Available records |
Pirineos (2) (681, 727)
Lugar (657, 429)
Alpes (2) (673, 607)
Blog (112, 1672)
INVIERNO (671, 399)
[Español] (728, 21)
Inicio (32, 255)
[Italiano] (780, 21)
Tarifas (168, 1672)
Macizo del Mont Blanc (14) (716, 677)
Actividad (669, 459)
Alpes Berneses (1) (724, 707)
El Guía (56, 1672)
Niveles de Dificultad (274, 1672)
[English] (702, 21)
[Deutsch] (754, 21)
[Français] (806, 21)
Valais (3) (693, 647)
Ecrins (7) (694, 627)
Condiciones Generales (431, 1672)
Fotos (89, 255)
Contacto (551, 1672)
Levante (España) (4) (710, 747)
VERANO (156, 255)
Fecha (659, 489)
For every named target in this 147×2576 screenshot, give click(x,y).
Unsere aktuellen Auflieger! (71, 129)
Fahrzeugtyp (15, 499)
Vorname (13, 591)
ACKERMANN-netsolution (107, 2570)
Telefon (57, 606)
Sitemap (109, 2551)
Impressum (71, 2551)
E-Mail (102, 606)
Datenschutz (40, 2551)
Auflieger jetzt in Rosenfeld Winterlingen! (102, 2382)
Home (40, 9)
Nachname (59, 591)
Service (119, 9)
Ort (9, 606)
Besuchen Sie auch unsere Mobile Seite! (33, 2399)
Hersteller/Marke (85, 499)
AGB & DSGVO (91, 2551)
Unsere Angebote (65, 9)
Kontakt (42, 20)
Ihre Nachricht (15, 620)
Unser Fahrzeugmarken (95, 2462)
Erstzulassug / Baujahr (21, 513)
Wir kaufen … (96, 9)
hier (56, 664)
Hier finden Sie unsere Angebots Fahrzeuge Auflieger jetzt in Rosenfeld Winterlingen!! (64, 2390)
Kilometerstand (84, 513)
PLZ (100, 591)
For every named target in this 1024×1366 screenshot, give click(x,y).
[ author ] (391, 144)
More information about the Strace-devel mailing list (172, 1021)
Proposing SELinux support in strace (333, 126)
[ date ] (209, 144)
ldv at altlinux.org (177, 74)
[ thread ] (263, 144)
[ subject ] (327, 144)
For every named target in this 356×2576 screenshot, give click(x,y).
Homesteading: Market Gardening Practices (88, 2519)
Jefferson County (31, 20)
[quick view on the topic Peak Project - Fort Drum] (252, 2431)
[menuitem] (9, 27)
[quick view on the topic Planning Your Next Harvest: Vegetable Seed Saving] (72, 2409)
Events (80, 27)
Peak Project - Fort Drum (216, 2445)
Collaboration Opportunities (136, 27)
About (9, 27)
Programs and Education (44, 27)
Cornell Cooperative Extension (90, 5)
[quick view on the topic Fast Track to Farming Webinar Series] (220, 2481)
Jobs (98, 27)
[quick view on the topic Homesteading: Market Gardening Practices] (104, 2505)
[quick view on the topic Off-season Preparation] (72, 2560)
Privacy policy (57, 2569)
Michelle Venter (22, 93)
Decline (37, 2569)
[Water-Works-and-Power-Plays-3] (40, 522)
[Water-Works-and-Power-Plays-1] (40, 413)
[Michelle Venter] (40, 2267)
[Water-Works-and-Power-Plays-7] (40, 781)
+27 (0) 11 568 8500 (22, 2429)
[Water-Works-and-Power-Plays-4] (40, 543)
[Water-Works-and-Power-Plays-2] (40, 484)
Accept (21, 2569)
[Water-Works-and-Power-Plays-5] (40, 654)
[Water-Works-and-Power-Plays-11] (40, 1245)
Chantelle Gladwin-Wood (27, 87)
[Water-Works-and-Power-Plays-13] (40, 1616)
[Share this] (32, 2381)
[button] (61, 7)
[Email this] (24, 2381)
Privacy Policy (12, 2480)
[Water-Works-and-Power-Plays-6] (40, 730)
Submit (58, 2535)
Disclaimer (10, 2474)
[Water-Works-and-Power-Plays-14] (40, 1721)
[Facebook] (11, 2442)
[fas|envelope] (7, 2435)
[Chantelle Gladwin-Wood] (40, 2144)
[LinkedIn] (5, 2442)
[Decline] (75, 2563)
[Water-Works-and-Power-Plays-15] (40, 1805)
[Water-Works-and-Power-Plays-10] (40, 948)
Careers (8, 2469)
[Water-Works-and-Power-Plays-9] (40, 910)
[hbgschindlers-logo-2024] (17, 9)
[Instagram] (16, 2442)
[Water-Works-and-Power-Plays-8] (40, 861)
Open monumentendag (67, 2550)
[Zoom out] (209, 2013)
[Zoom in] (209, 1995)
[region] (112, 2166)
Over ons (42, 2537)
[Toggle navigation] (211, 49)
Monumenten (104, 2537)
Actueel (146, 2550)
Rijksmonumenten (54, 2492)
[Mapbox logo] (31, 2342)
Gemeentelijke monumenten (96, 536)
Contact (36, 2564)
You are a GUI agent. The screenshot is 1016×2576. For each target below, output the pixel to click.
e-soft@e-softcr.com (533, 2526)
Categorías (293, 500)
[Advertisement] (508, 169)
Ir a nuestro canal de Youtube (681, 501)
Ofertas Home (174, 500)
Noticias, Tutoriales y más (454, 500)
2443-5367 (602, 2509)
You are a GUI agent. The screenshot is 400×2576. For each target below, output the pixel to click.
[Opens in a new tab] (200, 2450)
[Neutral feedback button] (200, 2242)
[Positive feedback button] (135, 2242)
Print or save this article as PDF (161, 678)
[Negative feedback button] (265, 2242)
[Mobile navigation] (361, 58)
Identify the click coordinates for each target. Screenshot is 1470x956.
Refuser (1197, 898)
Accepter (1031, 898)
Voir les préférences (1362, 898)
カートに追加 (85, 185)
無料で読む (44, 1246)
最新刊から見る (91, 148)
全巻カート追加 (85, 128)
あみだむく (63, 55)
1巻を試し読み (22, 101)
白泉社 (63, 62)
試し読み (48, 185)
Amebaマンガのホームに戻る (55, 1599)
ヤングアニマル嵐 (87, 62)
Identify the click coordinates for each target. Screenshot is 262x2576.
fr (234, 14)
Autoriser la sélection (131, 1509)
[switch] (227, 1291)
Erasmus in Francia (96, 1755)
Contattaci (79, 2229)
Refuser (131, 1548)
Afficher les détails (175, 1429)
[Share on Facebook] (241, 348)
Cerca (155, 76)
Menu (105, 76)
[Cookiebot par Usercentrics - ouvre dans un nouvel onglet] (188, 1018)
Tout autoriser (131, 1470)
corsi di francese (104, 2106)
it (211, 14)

What you should do |
Above are the entries. Copy exactly the part that opens with the line containing "[Opens in a new tab] (200, 2450)" and closes with the line containing "Menu (105, 76)", and no more.

Task result |
[Opens in a new tab] (200, 2450)
[Neutral feedback button] (200, 2242)
[Positive feedback button] (135, 2242)
Print or save this article as PDF (161, 678)
[Negative feedback button] (265, 2242)
[Mobile navigation] (361, 58)
Identify the click coordinates for each target. Screenshot is 1470x956.
Refuser (1197, 898)
Accepter (1031, 898)
Voir les préférences (1362, 898)
カートに追加 (85, 185)
無料で読む (44, 1246)
最新刊から見る (91, 148)
全巻カート追加 (85, 128)
あみだむく (63, 55)
1巻を試し読み (22, 101)
白泉社 (63, 62)
試し読み (48, 185)
Amebaマンガのホームに戻る (55, 1599)
ヤングアニマル嵐 (87, 62)
Identify the click coordinates for each target. Screenshot is 262x2576.
fr (234, 14)
Autoriser la sélection (131, 1509)
[switch] (227, 1291)
Erasmus in Francia (96, 1755)
Contattaci (79, 2229)
Refuser (131, 1548)
Afficher les détails (175, 1429)
[Share on Facebook] (241, 348)
Cerca (155, 76)
Menu (105, 76)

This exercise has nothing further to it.